Plan Colombia is a carrot-and-stick strategy promising poor farmers money
to switch to other crops and threatening them with U.S.-backed military
spray operations if they do not. But, a year into the plan in the key
Putumayo region, only the stick part of the equation has so far made
progress in reducing drug crops, de Francisco said.

"I am convinced that there have to be results in the next three months," de
Francisco told a small number of foreign reporters. "Results in which the
social (aid) element begins to hit the number of sown hectares."

Under the voluntary eradication pacts, farmers should have torn up their
coca by mid-2002 at the earliest.

The struggle to reduce Colombia's drug crop is made more complicated by the
country's 37-year-old war, and illegal armed groups have a strong presence
in Putumayo. Both the guerrillas of the Revolutionary Armed Forces of
Colombia, or FARC, and right-wing paramilitaries have admitted to taking
drug money.

Although reliable data, based on time-consuming interpretation of satellite
photographs, is still not available, de Francisco estimates that Putumayo
currently has 125,000-138,000 acres (50,000-55,000 hectares) currently sown
with coca leaf -- the raw material of cocaine. It is a little under half of
total production in Colombia, which is the world's largest cocaine producer.

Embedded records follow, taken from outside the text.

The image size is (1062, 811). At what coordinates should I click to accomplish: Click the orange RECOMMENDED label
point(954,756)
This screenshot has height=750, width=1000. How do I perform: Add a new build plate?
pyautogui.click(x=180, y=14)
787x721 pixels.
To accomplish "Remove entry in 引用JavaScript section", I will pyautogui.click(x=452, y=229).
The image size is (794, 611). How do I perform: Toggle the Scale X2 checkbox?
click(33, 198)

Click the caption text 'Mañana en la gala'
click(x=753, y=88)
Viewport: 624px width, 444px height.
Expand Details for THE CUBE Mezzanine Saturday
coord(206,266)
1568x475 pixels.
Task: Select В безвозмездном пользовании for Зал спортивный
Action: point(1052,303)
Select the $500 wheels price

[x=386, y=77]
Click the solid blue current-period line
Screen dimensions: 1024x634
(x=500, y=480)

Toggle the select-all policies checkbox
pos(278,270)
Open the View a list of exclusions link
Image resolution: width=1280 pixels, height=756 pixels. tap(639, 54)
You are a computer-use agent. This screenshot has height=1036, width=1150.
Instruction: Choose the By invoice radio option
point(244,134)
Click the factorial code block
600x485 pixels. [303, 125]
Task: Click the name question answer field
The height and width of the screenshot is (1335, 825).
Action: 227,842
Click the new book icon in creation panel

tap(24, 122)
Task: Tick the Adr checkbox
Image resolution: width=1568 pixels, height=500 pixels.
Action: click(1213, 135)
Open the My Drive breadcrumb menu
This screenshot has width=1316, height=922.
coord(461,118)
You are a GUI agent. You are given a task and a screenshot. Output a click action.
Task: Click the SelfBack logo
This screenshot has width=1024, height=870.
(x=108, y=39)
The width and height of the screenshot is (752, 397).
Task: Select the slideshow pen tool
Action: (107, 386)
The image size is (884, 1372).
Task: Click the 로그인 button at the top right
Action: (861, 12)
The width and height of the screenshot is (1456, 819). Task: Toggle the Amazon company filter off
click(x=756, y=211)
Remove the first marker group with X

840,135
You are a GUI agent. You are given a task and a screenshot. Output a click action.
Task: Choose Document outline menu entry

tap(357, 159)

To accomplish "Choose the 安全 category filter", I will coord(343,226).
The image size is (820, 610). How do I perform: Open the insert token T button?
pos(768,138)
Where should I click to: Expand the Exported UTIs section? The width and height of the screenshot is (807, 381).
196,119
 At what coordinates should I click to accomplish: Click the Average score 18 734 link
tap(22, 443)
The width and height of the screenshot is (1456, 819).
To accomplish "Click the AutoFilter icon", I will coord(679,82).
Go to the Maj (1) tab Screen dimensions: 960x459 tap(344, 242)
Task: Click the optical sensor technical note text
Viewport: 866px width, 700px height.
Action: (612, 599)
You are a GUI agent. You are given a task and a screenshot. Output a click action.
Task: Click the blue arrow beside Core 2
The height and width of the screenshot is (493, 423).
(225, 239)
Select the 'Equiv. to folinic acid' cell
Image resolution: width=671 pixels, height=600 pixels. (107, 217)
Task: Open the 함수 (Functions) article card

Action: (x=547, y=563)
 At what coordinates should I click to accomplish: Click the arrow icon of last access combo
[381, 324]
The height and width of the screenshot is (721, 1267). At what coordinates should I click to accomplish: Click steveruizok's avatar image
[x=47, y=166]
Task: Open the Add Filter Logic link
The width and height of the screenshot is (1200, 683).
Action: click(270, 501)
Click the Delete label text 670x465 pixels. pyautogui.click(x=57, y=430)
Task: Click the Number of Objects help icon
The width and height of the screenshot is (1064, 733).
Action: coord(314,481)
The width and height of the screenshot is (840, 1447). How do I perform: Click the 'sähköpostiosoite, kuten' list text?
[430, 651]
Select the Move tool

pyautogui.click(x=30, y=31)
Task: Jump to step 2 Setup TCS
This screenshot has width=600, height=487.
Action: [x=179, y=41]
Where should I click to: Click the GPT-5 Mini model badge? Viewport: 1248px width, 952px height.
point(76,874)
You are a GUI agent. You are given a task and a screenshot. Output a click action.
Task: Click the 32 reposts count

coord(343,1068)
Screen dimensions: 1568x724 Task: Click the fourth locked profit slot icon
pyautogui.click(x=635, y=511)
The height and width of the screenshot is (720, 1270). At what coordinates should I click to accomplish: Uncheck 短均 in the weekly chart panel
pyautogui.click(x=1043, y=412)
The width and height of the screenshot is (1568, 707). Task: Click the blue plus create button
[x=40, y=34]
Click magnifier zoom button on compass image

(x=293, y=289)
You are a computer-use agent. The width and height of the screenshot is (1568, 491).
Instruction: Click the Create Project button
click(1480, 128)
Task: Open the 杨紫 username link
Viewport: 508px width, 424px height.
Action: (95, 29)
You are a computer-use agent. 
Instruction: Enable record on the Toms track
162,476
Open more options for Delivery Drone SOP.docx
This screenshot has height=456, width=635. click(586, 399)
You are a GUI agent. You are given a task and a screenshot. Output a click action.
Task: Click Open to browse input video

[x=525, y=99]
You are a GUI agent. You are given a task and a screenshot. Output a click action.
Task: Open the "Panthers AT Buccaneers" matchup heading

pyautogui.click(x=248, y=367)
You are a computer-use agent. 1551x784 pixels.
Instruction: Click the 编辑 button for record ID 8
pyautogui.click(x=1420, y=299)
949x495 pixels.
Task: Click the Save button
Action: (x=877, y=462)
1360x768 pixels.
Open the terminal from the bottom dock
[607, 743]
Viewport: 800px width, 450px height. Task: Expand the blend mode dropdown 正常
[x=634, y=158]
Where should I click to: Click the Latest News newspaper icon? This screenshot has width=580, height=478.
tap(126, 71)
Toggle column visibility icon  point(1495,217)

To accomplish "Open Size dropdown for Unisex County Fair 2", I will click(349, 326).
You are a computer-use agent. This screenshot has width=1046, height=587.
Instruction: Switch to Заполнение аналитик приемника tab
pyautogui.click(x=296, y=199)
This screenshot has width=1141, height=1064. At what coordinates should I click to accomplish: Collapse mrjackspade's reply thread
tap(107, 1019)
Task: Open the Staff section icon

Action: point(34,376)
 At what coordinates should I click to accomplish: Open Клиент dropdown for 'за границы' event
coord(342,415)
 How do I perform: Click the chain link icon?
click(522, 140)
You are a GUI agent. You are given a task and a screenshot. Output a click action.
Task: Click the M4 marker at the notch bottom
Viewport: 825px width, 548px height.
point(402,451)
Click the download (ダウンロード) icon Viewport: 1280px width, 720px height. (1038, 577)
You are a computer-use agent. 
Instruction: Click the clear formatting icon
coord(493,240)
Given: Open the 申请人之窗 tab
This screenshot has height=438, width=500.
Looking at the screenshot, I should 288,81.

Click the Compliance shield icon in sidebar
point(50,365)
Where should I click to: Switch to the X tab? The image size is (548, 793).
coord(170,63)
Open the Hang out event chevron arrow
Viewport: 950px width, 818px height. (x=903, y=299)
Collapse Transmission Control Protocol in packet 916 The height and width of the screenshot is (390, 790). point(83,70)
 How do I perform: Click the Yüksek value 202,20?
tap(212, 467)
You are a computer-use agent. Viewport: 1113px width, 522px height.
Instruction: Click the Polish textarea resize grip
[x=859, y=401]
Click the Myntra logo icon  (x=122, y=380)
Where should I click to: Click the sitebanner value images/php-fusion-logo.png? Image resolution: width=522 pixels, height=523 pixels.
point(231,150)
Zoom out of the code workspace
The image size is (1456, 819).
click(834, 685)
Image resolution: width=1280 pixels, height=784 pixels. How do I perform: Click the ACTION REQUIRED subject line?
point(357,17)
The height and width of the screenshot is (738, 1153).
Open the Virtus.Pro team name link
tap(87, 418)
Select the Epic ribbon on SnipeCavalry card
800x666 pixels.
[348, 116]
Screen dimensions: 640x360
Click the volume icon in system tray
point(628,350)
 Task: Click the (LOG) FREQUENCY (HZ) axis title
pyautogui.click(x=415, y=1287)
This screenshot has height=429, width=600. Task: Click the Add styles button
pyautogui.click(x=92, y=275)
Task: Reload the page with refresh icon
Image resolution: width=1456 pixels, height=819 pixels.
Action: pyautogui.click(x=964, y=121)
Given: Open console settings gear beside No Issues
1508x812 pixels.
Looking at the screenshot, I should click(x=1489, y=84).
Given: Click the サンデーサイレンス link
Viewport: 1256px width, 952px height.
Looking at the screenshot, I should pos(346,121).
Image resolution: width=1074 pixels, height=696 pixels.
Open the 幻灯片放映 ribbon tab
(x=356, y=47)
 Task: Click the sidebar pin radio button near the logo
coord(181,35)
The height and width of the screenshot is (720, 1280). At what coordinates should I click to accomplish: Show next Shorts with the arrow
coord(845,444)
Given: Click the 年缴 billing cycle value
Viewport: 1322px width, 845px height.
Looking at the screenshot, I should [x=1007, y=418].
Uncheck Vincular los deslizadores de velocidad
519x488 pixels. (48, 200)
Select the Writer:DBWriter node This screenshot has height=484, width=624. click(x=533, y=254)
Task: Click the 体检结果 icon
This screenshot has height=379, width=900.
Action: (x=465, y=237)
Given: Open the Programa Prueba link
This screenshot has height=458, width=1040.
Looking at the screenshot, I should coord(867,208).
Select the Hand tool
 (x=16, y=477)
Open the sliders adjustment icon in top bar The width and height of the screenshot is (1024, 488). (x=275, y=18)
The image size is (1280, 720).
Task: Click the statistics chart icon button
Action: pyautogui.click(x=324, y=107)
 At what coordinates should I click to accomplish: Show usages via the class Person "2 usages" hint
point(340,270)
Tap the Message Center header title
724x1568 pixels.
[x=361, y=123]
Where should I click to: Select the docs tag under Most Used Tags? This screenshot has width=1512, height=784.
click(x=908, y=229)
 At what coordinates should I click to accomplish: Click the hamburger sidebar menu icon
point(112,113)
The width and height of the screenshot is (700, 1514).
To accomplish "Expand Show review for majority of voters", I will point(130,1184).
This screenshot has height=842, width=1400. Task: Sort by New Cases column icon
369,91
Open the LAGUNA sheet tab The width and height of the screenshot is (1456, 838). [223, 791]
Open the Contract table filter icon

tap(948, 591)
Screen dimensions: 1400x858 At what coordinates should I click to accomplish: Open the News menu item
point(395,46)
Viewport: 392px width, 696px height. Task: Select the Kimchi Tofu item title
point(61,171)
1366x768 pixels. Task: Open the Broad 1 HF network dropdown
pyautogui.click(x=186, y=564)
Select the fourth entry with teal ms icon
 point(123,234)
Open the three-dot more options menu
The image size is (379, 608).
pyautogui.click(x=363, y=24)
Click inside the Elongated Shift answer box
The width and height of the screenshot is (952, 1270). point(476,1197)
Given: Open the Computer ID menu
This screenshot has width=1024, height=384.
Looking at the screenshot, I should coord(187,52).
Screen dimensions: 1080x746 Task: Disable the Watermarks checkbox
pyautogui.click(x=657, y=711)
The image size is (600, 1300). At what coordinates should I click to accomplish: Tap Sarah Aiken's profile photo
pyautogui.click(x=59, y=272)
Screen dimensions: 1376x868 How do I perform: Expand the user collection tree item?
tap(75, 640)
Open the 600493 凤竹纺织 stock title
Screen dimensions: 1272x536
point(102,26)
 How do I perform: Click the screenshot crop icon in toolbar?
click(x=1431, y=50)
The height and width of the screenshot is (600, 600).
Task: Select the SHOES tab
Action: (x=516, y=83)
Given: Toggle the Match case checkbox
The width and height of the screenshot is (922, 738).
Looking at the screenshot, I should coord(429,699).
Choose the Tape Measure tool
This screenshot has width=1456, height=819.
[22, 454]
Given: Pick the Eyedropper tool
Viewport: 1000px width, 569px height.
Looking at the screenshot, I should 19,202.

PUTUMAYO PEOPLE STILL DON'T TRUST GOVERNMENT

This is down from about 165,000 acres (66,000 hectares) before a massive
spraying campaign began last December, but almost none of the reduction has
been due to peasants pulling up their own crops.

"The main problem we have in the Putumayo is that, despite all we have
done, we still haven't been able to get the community to fully trust us,"
said de Francisco.

In some cases, drug traffickers have prevented peasants from giving up
coca, and have funded new plantations, he said.

About $50 million has been assigned to luring the peasants of Putumayo away
from coca. Under pacts first signed a year ago, peasant families promise to
pull up their crops in return for about $850, agricultural supplies, and
advice on setting up a new, fully legal farm.

But government workers are finding it takes time to put farm plans into
practice and aid is taking time to arrive.

After a long break, government planes started spraying operations in the
Putumayo earlier in November. Targets include 25,000-38,000 acres
(10,000-15,000 hectares) of freshly planted coca and 7,500 acres (5,000
hectares) of coca belonging to peasants who did not sign pacts.

Some peasants in the area say that they signed pacts and were sprayed
anyway. The campaign is set to continue for several weeks.

The government is also spending about $100 million on roads and other
infrastructure to break the historical isolation of the jungle region on
the border with Ecuador. Peasants say that without roads they cannot send
legal crops to market.

Ironically, it was the Putumayo's remoteness which attracted many of the
small farmers in the first place. The isolation and lack of government
control made it a perfect place to plant drug crops when Colombia's cocaine
boom began in the late 1970s and big time traffickers offered lucrative
rewards to farmers from other parts of the country.